The primary objective was to determine the effects of drinking 500 and 1000 mL of water on the different corneal biomechanical parameters given by the Corvis ST system. In this regard, animal studies have evidenced that the biomechanical properties of the cornea are sensitive to the manipulation of the levels of corneal hydration with invasive techniques.[13,14,15] In humans, there is only one study that has assessed the changes in corneal hysteresis, as measured by an ocular response analyzer, caused by the water-loading test, observing no significant changes in this parameter.[22] However, the incorporation of the Corvis ST system allows for a more accurate visualization and evaluation of the corneal deformation process; therefore, it has opened up new possibilities in laboratory and clinical settings. Here, we found that some corneal biomechanical parameters are influenced by water ingestion. In particular, drinking either 500 or 1000 mL of water induced a reduction of the DA, HC time, and PD, suggesting that whole-body hydration status influences the spatial and temporal profiles of corneal deformation. These results are in line with the study by Read and Collins,[7] who found that the hydration level modifies the axial length, and it may be of relevance due to the changes in hydration that occur throughout the day.

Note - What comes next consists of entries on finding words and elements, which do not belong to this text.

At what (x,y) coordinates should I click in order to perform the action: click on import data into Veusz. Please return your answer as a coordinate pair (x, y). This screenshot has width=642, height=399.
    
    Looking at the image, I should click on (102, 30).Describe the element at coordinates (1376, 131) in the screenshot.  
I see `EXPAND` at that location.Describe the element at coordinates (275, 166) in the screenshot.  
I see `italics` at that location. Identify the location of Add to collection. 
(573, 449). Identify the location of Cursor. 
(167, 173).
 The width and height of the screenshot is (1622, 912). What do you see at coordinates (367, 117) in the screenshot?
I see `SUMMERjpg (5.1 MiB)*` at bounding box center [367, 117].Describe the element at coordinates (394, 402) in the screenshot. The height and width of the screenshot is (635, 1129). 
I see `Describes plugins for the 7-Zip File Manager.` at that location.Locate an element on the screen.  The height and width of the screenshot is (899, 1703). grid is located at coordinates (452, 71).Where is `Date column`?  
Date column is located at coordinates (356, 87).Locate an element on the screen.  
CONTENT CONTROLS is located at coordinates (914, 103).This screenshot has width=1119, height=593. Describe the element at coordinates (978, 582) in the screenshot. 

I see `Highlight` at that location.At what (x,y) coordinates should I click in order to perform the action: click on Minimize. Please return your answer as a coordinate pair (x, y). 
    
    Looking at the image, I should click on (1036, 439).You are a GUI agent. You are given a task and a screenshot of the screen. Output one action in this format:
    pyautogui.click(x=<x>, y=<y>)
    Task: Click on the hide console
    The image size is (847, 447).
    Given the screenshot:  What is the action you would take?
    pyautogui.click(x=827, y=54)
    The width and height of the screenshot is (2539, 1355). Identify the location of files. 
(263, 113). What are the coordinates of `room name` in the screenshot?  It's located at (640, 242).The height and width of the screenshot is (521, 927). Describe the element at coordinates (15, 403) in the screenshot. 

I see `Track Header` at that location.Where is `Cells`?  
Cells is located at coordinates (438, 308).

The IOP variations observed in the present study converge with previous investigations (~1–2 mm Hg),[7,23] and in agreement with most studies,[7,23,24] our results also yielded IOP increments that were maintained 45 min after water intake. However, this finding is contrary to the result obtained by Ulas et al.,[22] who found an IOP increase 10 min after water intake, returning to baseline levels after 20 min. Somewhat surprisingly, the increases in the IOP caused by the manipulation of whole-body hydration status were roughly similar after drinking 500 or 1000 mL of water. Similarly, the corneal biomechanics were sensitive to water intake regardless of the amount of water, suggesting that relatively small changes in the hydration status may have an impact on ocular physiology, specifically on IOP and some biomechanical properties of the cornea.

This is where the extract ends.